Это умение Лежнева разлагать художественное мнение эпохи на противоборствующие тенденции и выступать одновременно как застрельщиком спора, так и одним из главных оппонентов создавало у современников ироническое представление об этом критике как мастере "само-полемики"936, наделенном "редким даром самодискуссии"937. Объясняя смысл своих критических приемов, А. Лежнев уточнял: "Я стараюсь показать внутреннюю противоречивость "левой" концепции искусства, доводя рассуждения теоретиков до конца..." Или еще: "Вы хотите, чтоб я опроверг всю ту массу обывательщины и глупости, которой писатели облепляют друг друга и в печати, и в частных спорах. Я полагаю, что этого делать не следует. Я полагаю, что достаточно ее собрать и выставить напоказ"938. Такими в действительности и были статьи, составившие книгу "Разговор в сердцах" (1930). [377]
Нелицеприятность позиции Лежнева обостряла споры. Его оппоненты - он часто называл их поименно - обижались, жаловались, писали письма в редакции газет и журналов939. Личные обиды смешивались с существенными возражениями, с принципиальными аргументами нередко соседствовали передержки мыслей и текстов критика. Это осложняло полемику - так было и на диспуте в Доме печати (1930), и на дискуссии о "Перевале" в Комакадемии (1930), подводившей итоги яростных споров вокруг этого объединения. Как и все его товарищи, Лежнев оборонялся, защищая не себя, но истину, и потому споры, не затихая, разгорались с новой силой.
Как уже говорилось, на рубеже 20 - 30-х годов у Лежнева обострился интерес к философии искусства, истории литературы.

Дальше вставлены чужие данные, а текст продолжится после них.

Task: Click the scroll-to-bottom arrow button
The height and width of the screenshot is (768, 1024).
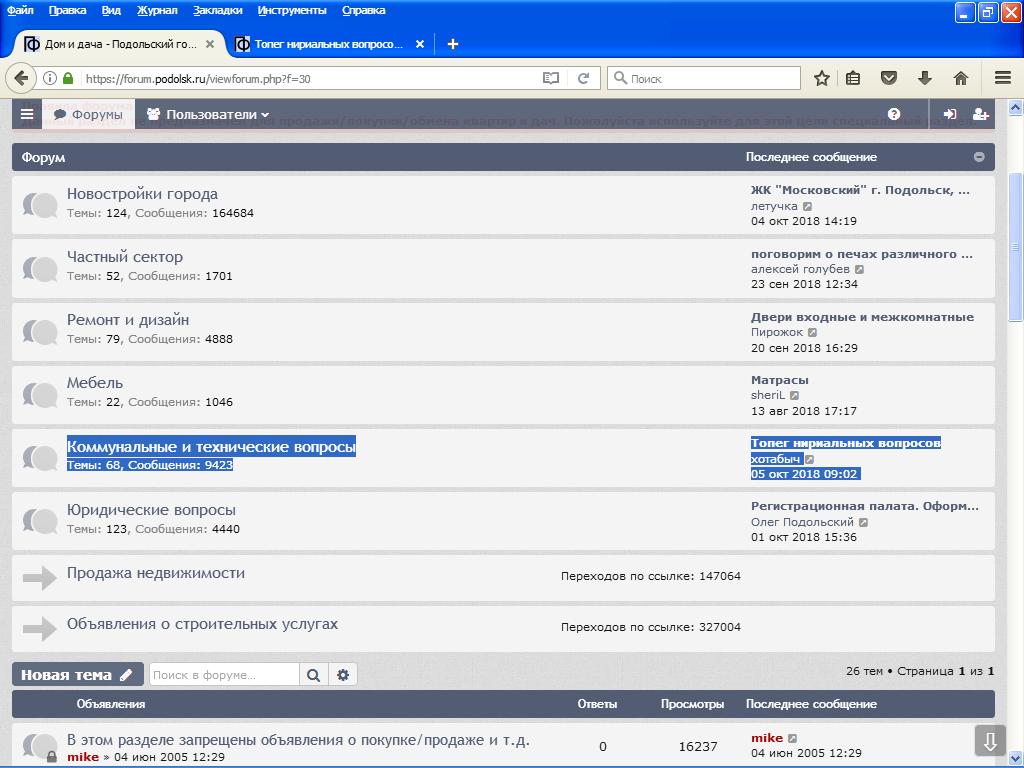Action: point(990,741)
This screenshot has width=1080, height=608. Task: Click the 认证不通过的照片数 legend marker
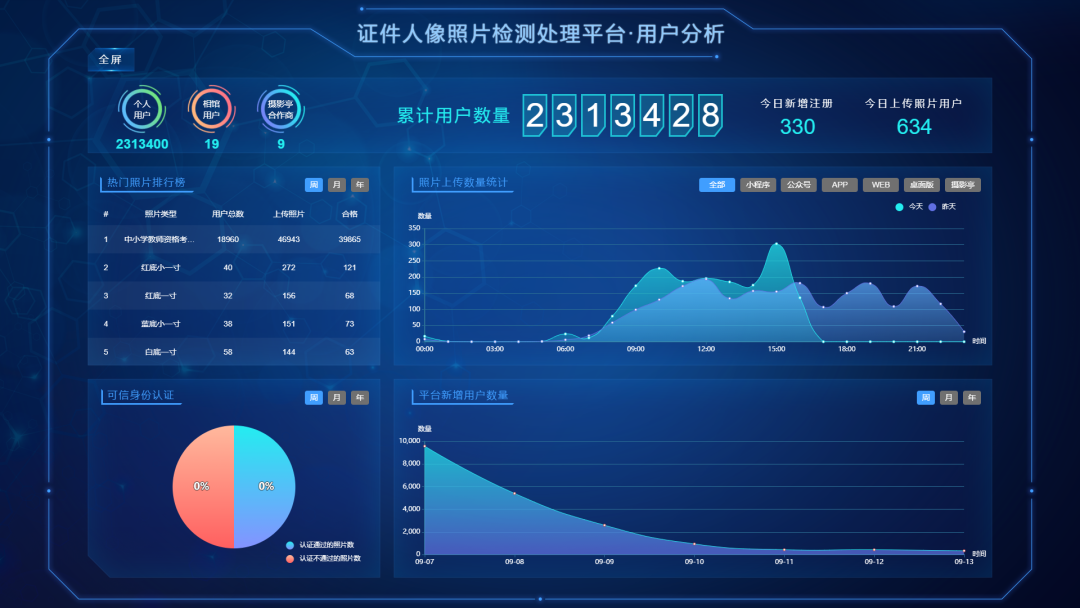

Об этом свидетельствует приглашение Лежнева участвовать в обширном коллективном труде "Русская литература XX столетия (1900 - 1930)", задуманном В. Полонским. В ЦГАЛИ сохранился подробный проспект первого тома этой неосуществленной работы - "Эпоха первой революции". В числе авторов были П. И. Лебедев-Полянский и В. Ф. Переверзев, Евгеньев-Максимов и П. С. Коган, И. Луппол и А. Воронский, Н. К. Пиксанов и В. С. Нечаева, А. В. Луначарский и Вяч. Полонский, Г. Н. Поспелов и У. Р. Фохт, В. М. Фриче и Д. А. Горбов и многие другие. Лежневу было предложено написать раздел "Русский символизм" по разработанному проспекту: "Формальная теория и философия символизма. Западное влияние в русском символизме. Символизм и общественность. Символизм и мистический анархизм. Символизм и религиозные искания. Общая характеристика поэзии символизма со стороны ее формальных достижений. Место символизма в истории русской поэзии. Мотивы поэзии символистов. Социологический анализ символизма"940. В письме от 18 июля 1927 года Лежнев ответил согласием941. Неизвестно, по каким причинам не был осуществлен этот труд, но сам характер его свидетельствовал [378] о стремлении советских критиков 20-х годов опереться на опыт истории литературы.